Provided records =>
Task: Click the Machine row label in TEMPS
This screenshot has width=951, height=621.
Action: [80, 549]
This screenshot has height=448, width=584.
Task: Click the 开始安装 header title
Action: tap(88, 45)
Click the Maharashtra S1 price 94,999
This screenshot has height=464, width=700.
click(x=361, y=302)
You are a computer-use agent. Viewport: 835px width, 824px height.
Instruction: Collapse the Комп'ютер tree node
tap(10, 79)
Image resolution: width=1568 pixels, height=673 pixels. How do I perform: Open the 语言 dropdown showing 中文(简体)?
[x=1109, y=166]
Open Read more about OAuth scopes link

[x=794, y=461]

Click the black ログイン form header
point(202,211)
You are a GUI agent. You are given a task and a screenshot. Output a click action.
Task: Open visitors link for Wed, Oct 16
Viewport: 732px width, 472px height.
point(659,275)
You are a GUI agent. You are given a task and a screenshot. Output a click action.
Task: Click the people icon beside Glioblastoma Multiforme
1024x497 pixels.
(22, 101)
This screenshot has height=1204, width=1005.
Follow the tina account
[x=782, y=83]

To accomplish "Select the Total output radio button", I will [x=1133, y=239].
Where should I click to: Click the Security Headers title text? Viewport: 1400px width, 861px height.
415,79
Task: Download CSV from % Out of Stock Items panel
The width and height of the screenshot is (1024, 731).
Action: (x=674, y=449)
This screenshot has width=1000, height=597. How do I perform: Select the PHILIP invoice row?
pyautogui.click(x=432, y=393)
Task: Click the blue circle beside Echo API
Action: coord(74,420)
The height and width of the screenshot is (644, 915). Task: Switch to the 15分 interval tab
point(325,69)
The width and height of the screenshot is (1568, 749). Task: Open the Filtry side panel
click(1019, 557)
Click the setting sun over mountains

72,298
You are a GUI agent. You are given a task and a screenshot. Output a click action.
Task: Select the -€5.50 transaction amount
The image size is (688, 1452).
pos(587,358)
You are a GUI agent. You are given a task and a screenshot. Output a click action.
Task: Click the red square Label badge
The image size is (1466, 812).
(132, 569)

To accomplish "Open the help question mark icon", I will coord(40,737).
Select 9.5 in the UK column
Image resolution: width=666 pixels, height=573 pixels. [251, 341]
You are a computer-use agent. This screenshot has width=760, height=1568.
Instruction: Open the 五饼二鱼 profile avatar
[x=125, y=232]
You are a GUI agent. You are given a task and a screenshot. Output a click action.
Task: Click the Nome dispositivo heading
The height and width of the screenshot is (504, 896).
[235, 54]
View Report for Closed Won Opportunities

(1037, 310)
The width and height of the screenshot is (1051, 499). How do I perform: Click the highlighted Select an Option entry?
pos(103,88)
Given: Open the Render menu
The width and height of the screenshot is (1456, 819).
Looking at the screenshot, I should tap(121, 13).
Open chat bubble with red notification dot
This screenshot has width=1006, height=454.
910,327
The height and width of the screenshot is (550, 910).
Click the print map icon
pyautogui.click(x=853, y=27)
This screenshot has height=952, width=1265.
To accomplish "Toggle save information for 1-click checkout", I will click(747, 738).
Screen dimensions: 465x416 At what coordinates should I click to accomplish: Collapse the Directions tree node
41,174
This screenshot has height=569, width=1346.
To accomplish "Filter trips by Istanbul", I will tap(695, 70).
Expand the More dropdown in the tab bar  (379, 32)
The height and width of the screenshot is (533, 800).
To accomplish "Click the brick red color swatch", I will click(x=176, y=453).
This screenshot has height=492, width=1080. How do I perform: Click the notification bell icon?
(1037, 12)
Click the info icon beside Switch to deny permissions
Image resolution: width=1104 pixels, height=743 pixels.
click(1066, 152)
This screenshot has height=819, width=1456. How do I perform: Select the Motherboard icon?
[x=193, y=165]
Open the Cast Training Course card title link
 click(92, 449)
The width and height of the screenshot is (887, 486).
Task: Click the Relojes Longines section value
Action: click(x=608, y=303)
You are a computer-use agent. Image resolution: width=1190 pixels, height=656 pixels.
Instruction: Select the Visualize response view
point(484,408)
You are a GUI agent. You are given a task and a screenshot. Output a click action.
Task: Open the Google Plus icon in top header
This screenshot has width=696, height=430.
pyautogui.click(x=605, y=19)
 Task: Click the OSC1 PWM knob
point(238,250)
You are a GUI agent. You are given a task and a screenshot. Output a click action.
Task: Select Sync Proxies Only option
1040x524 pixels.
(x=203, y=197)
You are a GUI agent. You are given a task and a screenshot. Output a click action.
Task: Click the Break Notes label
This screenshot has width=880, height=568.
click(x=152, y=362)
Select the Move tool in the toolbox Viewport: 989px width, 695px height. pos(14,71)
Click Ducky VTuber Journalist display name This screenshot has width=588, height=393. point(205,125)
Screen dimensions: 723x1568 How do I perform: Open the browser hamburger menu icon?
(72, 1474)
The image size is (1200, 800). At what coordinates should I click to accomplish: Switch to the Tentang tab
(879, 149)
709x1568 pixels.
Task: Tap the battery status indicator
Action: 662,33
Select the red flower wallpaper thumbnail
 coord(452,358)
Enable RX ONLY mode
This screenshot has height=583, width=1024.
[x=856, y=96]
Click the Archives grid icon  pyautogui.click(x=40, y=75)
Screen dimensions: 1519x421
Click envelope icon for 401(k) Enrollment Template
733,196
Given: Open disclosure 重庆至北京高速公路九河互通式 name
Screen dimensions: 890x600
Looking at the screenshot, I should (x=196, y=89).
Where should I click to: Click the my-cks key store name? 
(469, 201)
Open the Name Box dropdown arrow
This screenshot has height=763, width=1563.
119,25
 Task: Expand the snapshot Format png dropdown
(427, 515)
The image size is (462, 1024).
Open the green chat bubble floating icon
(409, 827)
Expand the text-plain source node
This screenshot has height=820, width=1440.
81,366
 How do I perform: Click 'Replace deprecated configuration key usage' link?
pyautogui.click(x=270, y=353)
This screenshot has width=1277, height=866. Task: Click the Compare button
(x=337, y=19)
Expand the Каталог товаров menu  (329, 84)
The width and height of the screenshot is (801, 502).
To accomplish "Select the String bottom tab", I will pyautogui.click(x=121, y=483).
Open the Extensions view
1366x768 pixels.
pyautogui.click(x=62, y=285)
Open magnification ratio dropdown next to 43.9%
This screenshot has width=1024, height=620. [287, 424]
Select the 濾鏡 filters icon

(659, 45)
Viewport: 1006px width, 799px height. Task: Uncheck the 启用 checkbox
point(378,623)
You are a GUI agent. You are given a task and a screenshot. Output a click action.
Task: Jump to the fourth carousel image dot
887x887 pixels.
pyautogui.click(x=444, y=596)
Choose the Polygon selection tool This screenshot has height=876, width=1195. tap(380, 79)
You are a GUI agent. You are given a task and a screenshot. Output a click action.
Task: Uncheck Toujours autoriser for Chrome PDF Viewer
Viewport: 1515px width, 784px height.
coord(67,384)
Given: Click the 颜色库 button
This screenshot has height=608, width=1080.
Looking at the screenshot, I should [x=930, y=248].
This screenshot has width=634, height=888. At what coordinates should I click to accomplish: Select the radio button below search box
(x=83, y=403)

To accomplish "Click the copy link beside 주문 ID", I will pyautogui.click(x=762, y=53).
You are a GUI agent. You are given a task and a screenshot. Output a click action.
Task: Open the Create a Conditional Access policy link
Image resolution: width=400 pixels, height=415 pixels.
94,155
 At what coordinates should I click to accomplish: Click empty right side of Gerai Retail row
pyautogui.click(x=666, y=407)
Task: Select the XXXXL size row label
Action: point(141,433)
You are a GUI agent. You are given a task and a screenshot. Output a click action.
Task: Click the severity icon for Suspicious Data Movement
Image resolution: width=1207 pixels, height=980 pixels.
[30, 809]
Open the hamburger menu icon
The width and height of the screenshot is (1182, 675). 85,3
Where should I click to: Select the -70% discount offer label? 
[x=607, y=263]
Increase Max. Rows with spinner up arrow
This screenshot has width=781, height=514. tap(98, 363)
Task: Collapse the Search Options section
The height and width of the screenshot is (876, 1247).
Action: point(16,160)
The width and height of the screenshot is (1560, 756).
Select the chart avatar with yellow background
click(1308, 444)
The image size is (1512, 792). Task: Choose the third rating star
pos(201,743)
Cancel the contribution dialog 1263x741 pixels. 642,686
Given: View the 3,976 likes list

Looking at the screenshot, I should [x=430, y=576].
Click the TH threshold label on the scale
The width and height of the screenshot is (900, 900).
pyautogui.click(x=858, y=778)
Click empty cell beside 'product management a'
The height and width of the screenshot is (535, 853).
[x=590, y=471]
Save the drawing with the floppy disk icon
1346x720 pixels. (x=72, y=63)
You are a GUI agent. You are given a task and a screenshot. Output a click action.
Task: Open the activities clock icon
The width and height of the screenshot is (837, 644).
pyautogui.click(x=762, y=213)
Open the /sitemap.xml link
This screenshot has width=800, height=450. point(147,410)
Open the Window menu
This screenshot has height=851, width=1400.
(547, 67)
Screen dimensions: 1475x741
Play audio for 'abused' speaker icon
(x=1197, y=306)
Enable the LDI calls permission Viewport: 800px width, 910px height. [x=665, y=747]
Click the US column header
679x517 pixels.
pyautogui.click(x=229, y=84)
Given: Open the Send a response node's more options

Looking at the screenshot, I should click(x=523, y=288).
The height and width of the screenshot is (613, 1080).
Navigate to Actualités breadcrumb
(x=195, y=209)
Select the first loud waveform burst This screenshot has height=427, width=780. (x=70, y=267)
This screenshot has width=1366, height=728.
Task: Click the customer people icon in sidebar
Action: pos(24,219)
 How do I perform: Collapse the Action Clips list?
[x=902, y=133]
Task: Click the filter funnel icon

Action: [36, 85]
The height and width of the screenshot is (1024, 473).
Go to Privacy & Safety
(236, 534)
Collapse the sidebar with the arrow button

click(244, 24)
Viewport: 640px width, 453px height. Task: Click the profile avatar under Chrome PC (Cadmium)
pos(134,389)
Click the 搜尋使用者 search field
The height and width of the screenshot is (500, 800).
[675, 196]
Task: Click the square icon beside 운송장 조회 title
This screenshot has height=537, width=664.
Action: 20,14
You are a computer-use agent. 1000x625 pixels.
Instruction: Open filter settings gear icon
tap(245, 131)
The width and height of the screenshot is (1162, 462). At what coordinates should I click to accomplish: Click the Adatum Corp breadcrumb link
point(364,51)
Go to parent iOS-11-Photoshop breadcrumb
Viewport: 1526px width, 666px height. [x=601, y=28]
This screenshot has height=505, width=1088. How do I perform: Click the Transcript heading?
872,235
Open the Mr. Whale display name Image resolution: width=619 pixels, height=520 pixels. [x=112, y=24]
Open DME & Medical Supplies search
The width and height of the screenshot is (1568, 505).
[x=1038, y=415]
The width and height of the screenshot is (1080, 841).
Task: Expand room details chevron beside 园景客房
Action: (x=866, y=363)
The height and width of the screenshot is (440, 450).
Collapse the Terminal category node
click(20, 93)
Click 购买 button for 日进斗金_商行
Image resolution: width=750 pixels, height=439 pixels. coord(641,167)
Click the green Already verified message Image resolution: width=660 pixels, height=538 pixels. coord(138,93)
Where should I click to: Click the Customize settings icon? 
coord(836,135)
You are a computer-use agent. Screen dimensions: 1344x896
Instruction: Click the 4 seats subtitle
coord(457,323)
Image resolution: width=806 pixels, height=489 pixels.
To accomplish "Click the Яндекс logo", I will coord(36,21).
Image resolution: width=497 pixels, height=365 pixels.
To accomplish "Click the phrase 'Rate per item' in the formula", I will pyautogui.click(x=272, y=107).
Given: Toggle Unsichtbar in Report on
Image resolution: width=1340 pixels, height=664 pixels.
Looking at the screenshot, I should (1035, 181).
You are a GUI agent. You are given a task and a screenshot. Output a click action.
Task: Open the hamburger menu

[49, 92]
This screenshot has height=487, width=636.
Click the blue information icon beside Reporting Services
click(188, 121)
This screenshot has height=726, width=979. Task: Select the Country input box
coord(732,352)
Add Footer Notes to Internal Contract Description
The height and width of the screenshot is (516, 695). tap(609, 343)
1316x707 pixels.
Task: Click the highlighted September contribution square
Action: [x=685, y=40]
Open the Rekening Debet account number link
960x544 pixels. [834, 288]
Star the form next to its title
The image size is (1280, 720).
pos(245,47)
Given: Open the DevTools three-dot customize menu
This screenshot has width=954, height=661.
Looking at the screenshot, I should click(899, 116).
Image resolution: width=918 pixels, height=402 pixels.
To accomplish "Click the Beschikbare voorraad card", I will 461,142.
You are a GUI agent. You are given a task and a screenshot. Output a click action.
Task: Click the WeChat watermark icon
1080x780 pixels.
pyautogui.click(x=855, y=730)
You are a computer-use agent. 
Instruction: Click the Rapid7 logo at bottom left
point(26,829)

Instructions for the task => The expected answer is an exact copy of the lines above, beginning at the line with "Collapse the Terminal category node" and ending at the line with "This screenshot has height=487, width=636.", with both ends in.

Reply to the exercise =>
Collapse the Terminal category node
click(20, 93)
Click 购买 button for 日进斗金_商行
Image resolution: width=750 pixels, height=439 pixels. coord(641,167)
Click the green Already verified message Image resolution: width=660 pixels, height=538 pixels. coord(138,93)
Where should I click to: Click the Customize settings icon? 
coord(836,135)
You are a computer-use agent. Screen dimensions: 1344x896
Instruction: Click the 4 seats subtitle
coord(457,323)
Image resolution: width=806 pixels, height=489 pixels.
To accomplish "Click the Яндекс logo", I will coord(36,21).
Image resolution: width=497 pixels, height=365 pixels.
To accomplish "Click the phrase 'Rate per item' in the formula", I will pyautogui.click(x=272, y=107).
Given: Toggle Unsichtbar in Report on
Image resolution: width=1340 pixels, height=664 pixels.
Looking at the screenshot, I should (1035, 181).
You are a GUI agent. You are given a task and a screenshot. Output a click action.
Task: Open the hamburger menu

[49, 92]
This screenshot has height=487, width=636.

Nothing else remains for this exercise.